# [ЗАДАНИЕ 1]
Пожалуйста, перепишите без изменений часть записей: всё от строки с «Task: Click the 添加管理员 button» до строки с «Action: point(367,465)», включая обе эти строки.

Александр не был похож на своего упрямого отца. Как раз после 1809 года он под влиянием многих обстоятельств постепенно отошел от края пропасти, куда вела его дружба с Наполеоном. В немалой степени он был обязан этому и своей сестре, которую очень любил и к мнению которой прислушивался. Неслучайно, что он зачастил в Тверь, где тогда жила Екатерина Павловна, вел с ней долгие разговоры и писал ей письма.
Ужас корсиканской любви
Неизвестно, кто победил бы в семейном споре императора Александра с матерью и сестрой, но тут у Романовых пошла голова кругом от новой обрушившейся на них напасти. Как черт из табакерки выскочил еще один жених Катиш, да какой! Набравший силу и возмечтавший о мировой наследственной империи французский император Наполеон решил развестись со своей бездетной супругой Жозефиной и искал по всей Европе достойную своего положения партию. И вот, желая сделать приятное себе и своему новоявленному другу Александру, с которым они только что якобы подружились на плоту под Тильзитом, император французов стал (через посла в России А. Коленкура) зондировать возможность брака с… Катиш! Сам царь оказался в весьма щекотливом положении – сомнительная тильзитская дружба только начиналась, франция была как никогда сильна, прямо отказывать Бонапарту было непросто, да и, объективно говоря, Атександр понимал, что родство с Наполеоном давало новый, выгодный России поворот в международных отношениях. Конечно, корсиканец – грубиян, парвеню, узурпатор, но он – гений. Наконец, ставка тоже немалая и для Катиш – ведь она будет французской императрицей, это не хуже, чем быть австрийской; к тому же родственные связи с Французской империей были бы необычайно полезны России. В общем, Александр не отказывал, но и не давал согласия – тянул время и в разговоре с Коленкуром ссылался на волю матери, которая для него, послушного сына, была, как он утверждал, непреложным законом. А тем временем Мария Федоровна и Катиш встали, как гвардейцы, в каре и отчаянно отбивали атаки Александра и проклятого Буонапарте. Аристократические предрассудки оказались выше династических и политических выгод. Катиш решительно заявила, что готова пойти «за последнего русского истопника, чем за этого корсиканца» (выше мы видели, как Коленкур смягчил остроту высказывания Екатерины). Как писала сведущая в этом деле фрейлина Фосс 22 марта 1808 года, «Наполеона страшно бесит то, что великая княжна Екатерина не желает вступать с ним в брак. Эту принцессу следует уважать: она умеет быть твердой, ах, если бы брат ее также умел быть твердым».

(Записи из набора данных)
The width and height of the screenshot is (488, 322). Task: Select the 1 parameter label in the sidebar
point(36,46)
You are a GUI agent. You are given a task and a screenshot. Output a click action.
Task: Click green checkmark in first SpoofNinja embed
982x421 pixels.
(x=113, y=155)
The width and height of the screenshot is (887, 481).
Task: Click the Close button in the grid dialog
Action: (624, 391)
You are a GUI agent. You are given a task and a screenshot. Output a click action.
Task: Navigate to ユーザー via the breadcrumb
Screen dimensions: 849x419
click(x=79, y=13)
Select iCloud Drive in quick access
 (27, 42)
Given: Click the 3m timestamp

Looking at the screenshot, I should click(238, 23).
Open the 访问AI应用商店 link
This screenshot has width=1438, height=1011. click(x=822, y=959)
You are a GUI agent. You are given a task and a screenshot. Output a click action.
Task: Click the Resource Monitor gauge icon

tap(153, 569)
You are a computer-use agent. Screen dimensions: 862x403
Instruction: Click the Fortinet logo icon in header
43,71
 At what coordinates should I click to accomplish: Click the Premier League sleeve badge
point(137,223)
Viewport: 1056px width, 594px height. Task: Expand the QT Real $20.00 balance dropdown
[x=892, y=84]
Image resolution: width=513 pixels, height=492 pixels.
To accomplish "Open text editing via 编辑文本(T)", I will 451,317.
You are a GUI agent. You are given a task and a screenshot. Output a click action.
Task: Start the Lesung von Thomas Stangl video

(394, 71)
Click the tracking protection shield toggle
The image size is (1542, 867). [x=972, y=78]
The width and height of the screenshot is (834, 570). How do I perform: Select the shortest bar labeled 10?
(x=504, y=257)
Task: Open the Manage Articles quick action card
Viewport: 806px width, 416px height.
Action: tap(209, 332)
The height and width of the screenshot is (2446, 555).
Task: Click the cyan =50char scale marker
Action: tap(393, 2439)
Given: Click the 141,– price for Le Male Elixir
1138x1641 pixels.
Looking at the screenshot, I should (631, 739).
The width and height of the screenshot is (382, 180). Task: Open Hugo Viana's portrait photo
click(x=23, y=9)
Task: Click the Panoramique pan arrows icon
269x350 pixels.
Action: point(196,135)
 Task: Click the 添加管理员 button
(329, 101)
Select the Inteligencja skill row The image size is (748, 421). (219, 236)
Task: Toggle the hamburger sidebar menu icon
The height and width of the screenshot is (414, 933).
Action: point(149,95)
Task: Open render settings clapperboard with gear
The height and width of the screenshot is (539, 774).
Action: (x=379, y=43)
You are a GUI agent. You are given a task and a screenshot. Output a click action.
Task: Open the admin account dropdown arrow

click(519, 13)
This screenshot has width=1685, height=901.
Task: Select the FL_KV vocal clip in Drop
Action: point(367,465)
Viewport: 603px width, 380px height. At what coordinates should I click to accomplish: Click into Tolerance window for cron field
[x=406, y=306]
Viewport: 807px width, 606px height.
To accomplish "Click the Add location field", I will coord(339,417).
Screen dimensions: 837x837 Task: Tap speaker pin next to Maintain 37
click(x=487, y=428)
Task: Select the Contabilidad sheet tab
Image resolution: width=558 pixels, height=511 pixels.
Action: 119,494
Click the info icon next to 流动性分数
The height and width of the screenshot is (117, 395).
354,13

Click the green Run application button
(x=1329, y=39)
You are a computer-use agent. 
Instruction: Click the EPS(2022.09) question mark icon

# [ЗАДАНИЕ 2]
Через кого, по тексту о сватовстве Наполеона к Катиш, французский император зондировал возможность этого брака?

# [ПИСЬМЕННЫЙ ОТВЕТ 1]
 Task: Click the 添加管理员 button
(329, 101)
Select the Inteligencja skill row The image size is (748, 421). (219, 236)
Task: Toggle the hamburger sidebar menu icon
The height and width of the screenshot is (414, 933).
Action: point(149,95)
Task: Open render settings clapperboard with gear
The height and width of the screenshot is (539, 774).
Action: (x=379, y=43)
You are a GUI agent. You are given a task and a screenshot. Output a click action.
Task: Open the admin account dropdown arrow

click(519, 13)
This screenshot has width=1685, height=901.
Task: Select the FL_KV vocal clip in Drop
Action: point(367,465)

# [ПИСЬМЕННЫЙ ОТВЕТ 2]
Через посла в России А. Коленкура.